Pinkston described an intuitive pull toward what feels set apart: an encounter with something that does not mirror the rest of their lives.
“They’re drawn to beauty,” Pinkston said. “To things that feel ancient — different from the rest of their lives.”
Beyond the campus
What makes the Kansas State numbers especially striking is that they are not an isolated phenomenon. According to Pinkston, nearly every parish in the Diocese of Salina is reporting a record year for OCIA participation, including small rural communities in Kansas that have rarely seen more than one or two candidates at a time.
“In a town of 500 people, having five people enter the Church is enormous,” he said. “This is not just the big student centers,” Pinkston said. “It’s happening in little ways in little parishes as well.”
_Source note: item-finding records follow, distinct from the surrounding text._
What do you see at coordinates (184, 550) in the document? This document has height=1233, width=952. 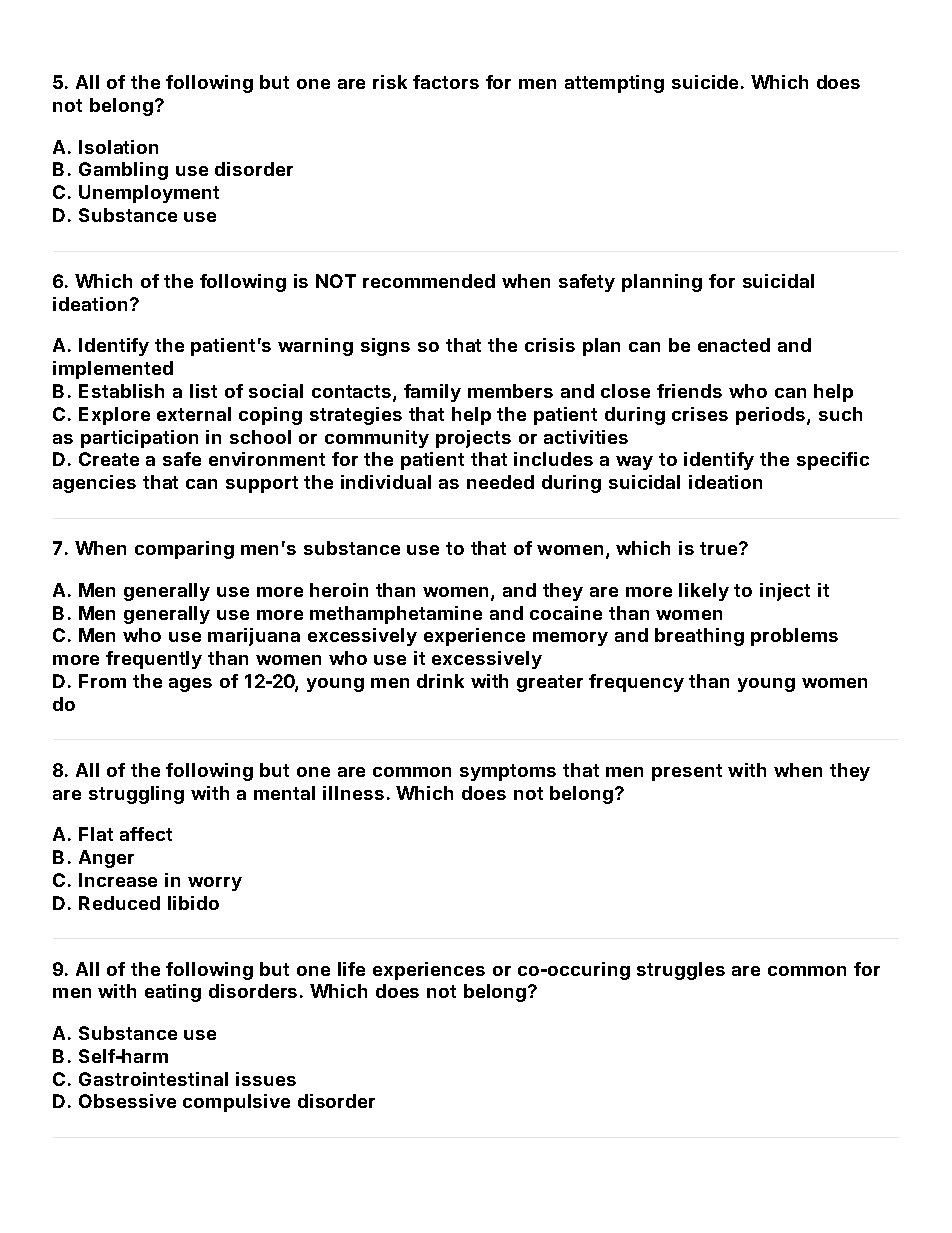 I see `comparing` at bounding box center [184, 550].
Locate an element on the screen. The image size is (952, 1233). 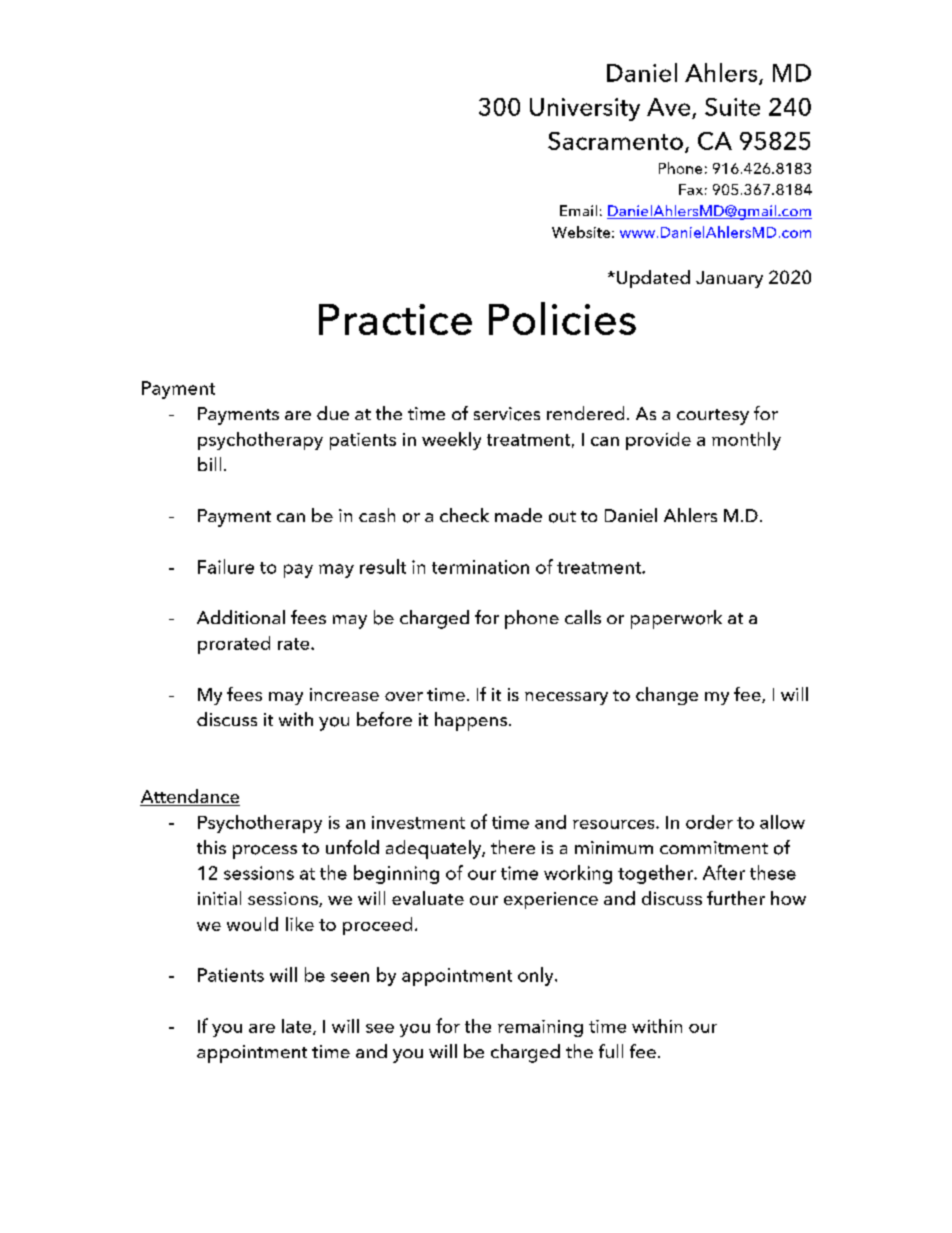
Failure is located at coordinates (226, 566).
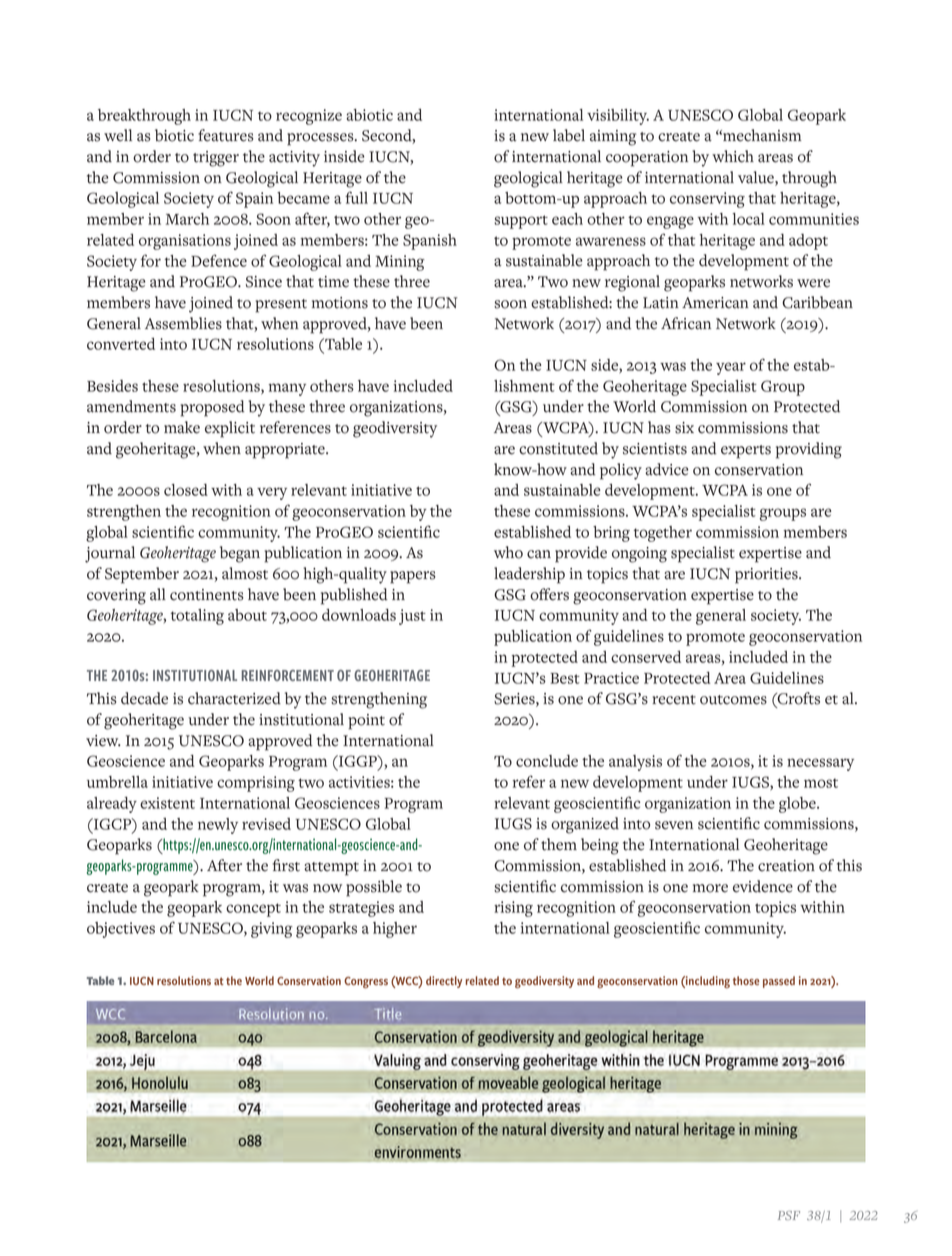  Describe the element at coordinates (733, 156) in the screenshot. I see `which` at that location.
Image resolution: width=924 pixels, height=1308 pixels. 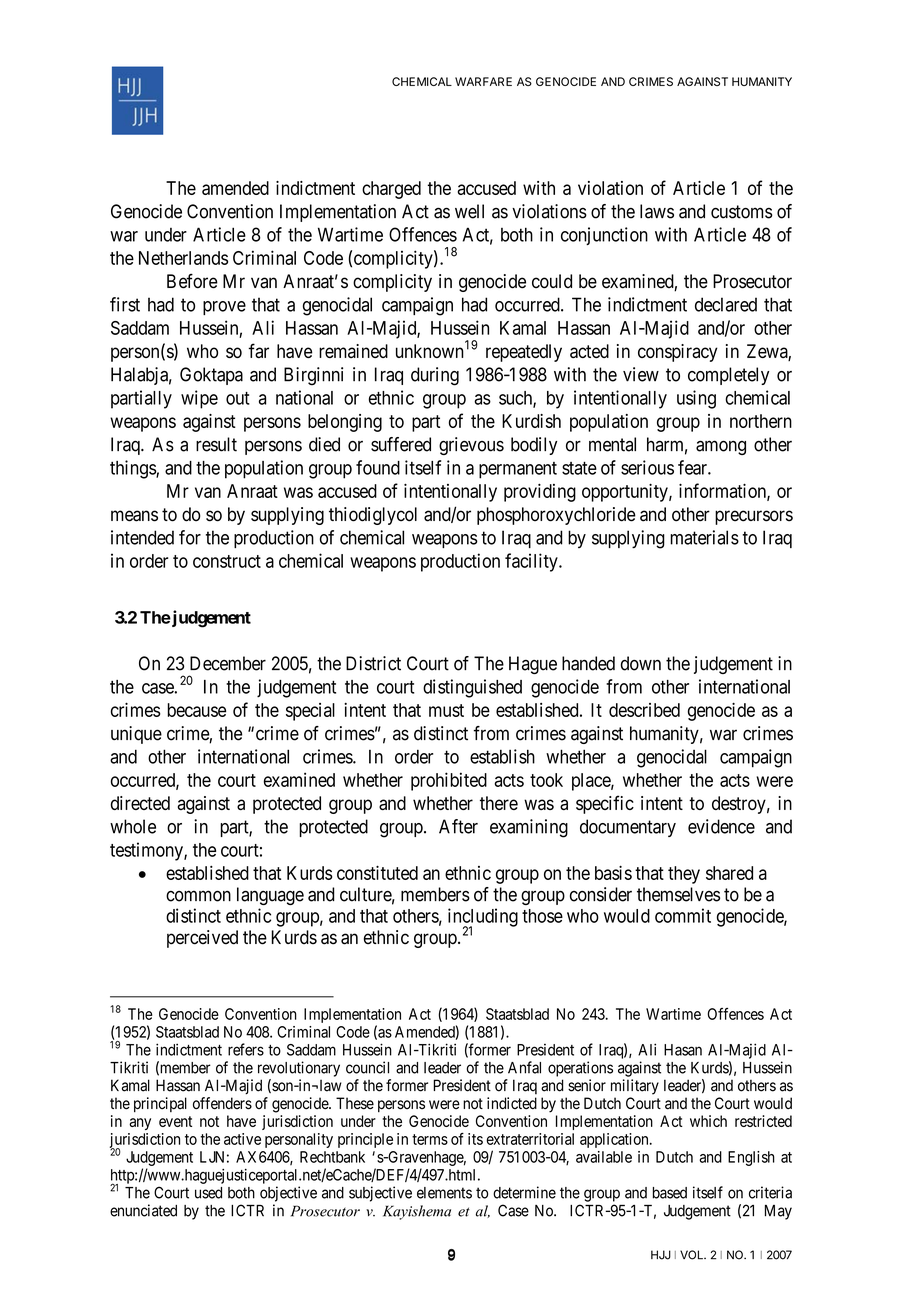 What do you see at coordinates (472, 688) in the screenshot?
I see `distinguished` at bounding box center [472, 688].
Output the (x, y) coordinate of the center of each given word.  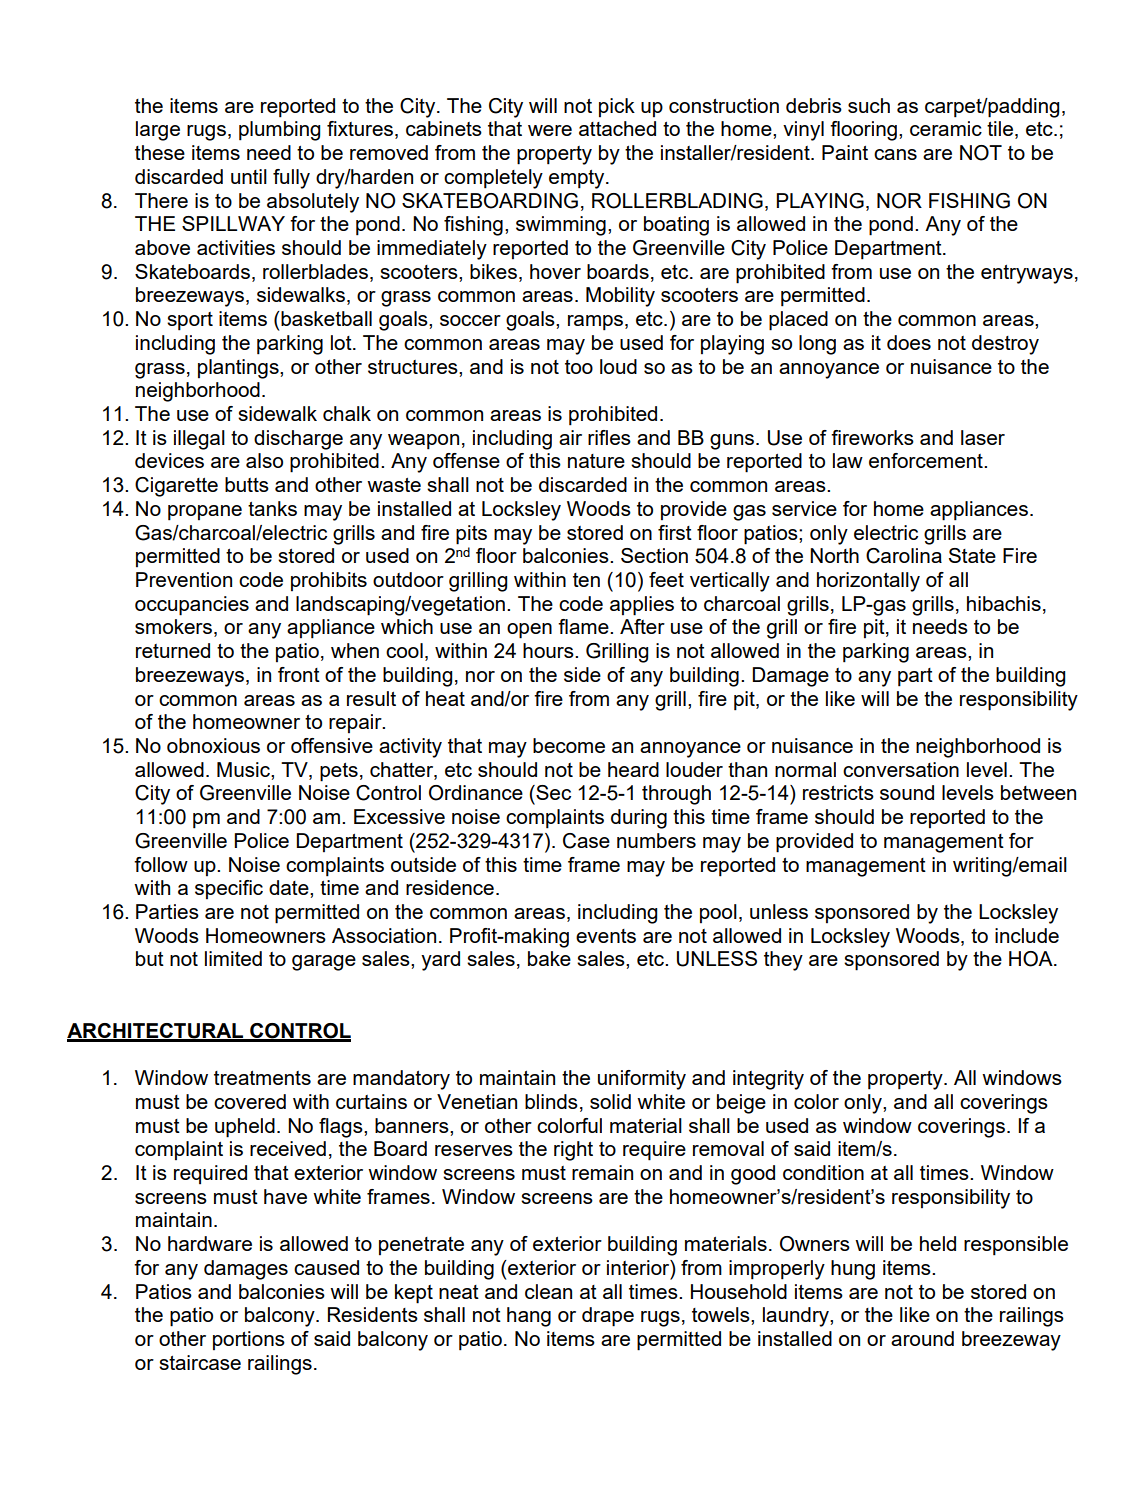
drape (608, 1317)
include (1027, 935)
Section (654, 555)
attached (617, 128)
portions (249, 1340)
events (606, 936)
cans (895, 154)
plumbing (279, 131)
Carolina (904, 556)
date (290, 887)
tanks (272, 508)
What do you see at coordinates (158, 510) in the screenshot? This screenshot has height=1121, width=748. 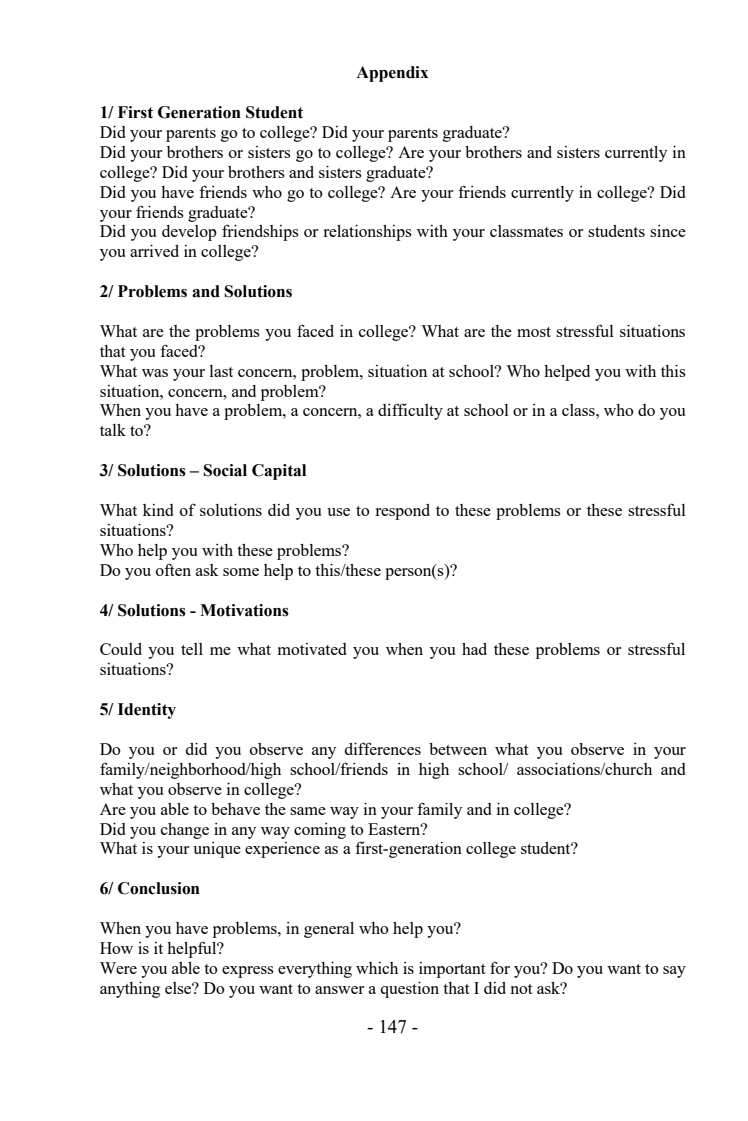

According to Pinkston, the student center itself did nothing different to prompt the growth. Outreach methods remained largely unchanged. “We didn’t change anything,” he said. “So something else changed outside from us. I don’t know what. Obviously, I think that’s the Holy Spirit and something large happening.”
When asked what contributed to the growth, Father Gale Hammerschmidt, the pastor of St. Isidore’s, the Kansas State Catholic Student Center, said, “Obviously this is the work of the Holy Spirit. I also would say the invitation and the joy of those who already called St. Isidore’s their home has also played a role.”
Preparing for an extra large Easter Vigil
The size of the OCIA group has also introduced practical challenges as Easter approaches.
“Having more than 100 participants in our OCIA does indeed create some new concerns in regards to our Easter celebration,” Fr. Hammerschmidt said. “Three years ago, we built and dedicated our new church…that is twice the size of the previous church (350 seats to 700 seats) and still, we are worried about having enough space for our Easter Vigil Mass.”
“This is a wonderful problem,” he added.
As latecomers continue to join the process through January and are supported with additional instruction, the final number may grow even larger, Pinkston noted.
A moment of hope
Asked what guidance he would offer other campus ministries, Pinkston avoided prescribing a formula. He spoke instead about remaining open to whoever arrives and to the many reasons students come through the door.
“Cast the net wide,” he said.
Still, Pinkston was reluctant to claim credit for the growth and continued to point to the Holy Spirit. “I honestly think a lot of this is outside of our control,” he added.
For Fr. Hammerschmidt, the significance of this moment extends beyond the Easter Vigil itself.
“We are filled with gratitude,” he said. “It gives all of us a tremendous amount of hope. Even though it may seem that many have turned away and given up on God, we recognize He has not given up on us.”
“He is continually drawing all of us to Himself,” the pastor added, “and this is the greatest news of all time.”